Filipe Anunciação

Personal information
- Full name: Filipe Alexandre Dias Anunciação
- Date of birth: 27 May 1979 (age 47)
- Place of birth: Matosinhos, Portugal
- Height: 1.79 m (5 ft 10 in)
- Position: Midfielder

Youth career
- 1988–1998: Boavista

Senior career*
- Years: Team / Apps / (Gls)
- 1998–1999: Feirense / 25 / (0)
- 1999–2001: Paços Ferreira / 29 / (0)
- 2001–2003: Aves / 45 / (6)
- 2003–2006: Boavista / 34 / (1)
- 2004–2005: → Moreirense (loan) / 22 / (1)
- 2005–2006: → Aves (loan) / 27 / (6)
- 2006–2007: Aves / 27 / (3)
- 2007–2014: Paços Ferreira / 153 / (1)
- Total:  / 362 / (18)

International career
- 1998–1999: Portugal U20 / 10 / (0)
- 2001: Portugal U21 / 1 / (0)

Managerial career
- 2014–2018: Paços Ferreira (assistant)
- 2018–2019: Marítimo (assistant)
- 2019–2021: B-SAD (assistant)
- 2023–2024: Pyramids (assistant)

= Filipe Anunciação =

Portuguese football manager and former player

Filipe Alexandre Dias Anunciação (born 27 May 1979) is a Portuguese former professional footballer who played as a midfielder.

==Club career==
Anunciação was born in Matosinhos. During his early career he played mostly in the Segunda Liga, where he represented C.D. Feirense, F.C. Paços de Ferreira, C.D. Aves, Boavista F.C. and Moreirense FC.

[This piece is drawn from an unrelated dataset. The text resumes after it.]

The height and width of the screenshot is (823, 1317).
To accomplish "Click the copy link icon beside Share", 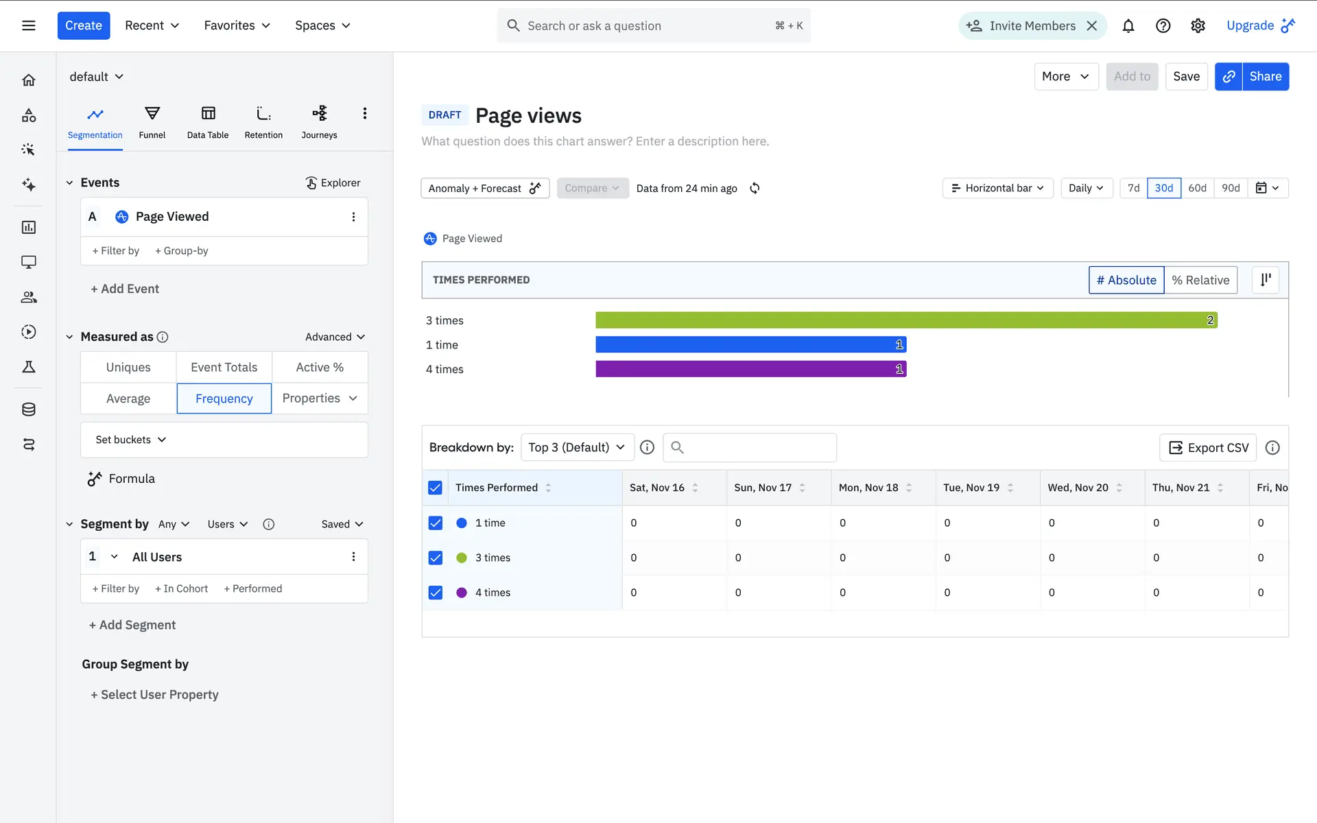I will coord(1229,76).
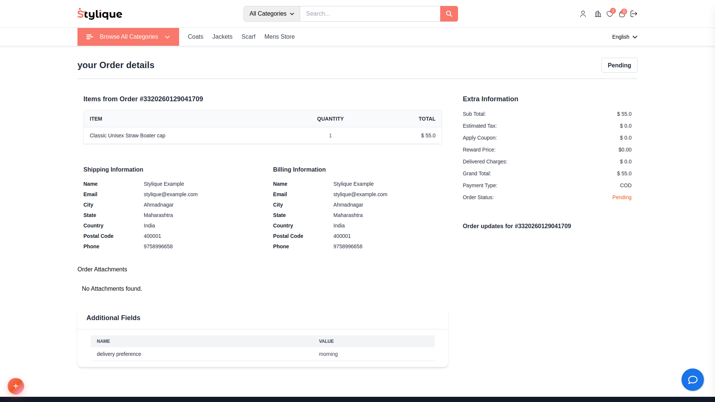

In 2007, Anunciação returned to Paços for a second spell, going on to spend several seasons in the Primeira Liga, mainly as a starter. Towards the end of his career, in the 2012–13 campaign, the 33-year-old still appeared in 17 games – four starts, 464 minutes – as the team finished a best-ever third and qualified for the UEFA Champions League; he was also their undisputed captain when available.

Anunciação retired in November 2014, being immediately appointed his main club's assistant coach. He amassed top-flight totals of 244 matches and six goals over the course of 13 seasons.